Anggota parlemen Rembau Khairy Jamaluddin, saat memperdebatkan pidato Mahathir pada 15 Oktober 2018, menyuarakan keprihatinannya tentang dampak ICERD terhadap hak istimewa Bumiputera. Komentar Khairy ditanggapi oleh Utusan Malaysia, yang menyatakan bahwa ICERD akan mengancam posisi khusus orang Melayu dan Islam di negara tersebut. Yang terjadi selanjutnya adalah serangkaian protes yang menyatukan kekuatan konservatif, dan memuncak ketika UMNO dan PAS mengumumkan unjuk rasa besar melawan ICERD.
KESIMPULAN
Berdasarkan pemeriksaan fakta Tempo, klaim bahwa video tersebut adalah video aksi melawan arogansi Cina di Kuala Lumpur, Malaysia, pada Maret 2021, keliru.
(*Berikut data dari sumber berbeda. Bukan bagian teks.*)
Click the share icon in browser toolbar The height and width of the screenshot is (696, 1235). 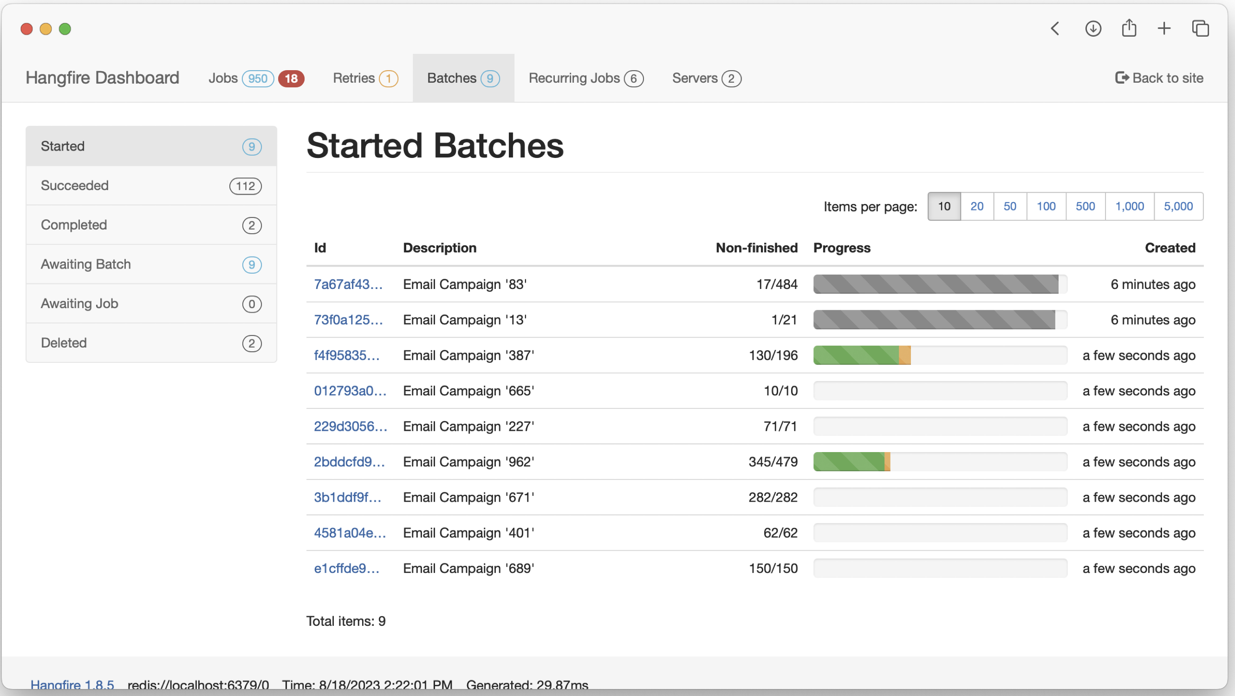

Video itu merupakan video lama, yang memperlihatkan aksi warga Malaysia yang menolak ratifikasi Konvensi Internasional tentang Penghapusan Segala Bentuk Diskriminasi Rasial (ICERD) pada 8 Desember 2018.
TIM CEK FAKTA TEMPO
Anda punya data/informasi berbeda, kritik, atau masukan untuk artikel cek fakta ini? Kirimkan ke [email protected]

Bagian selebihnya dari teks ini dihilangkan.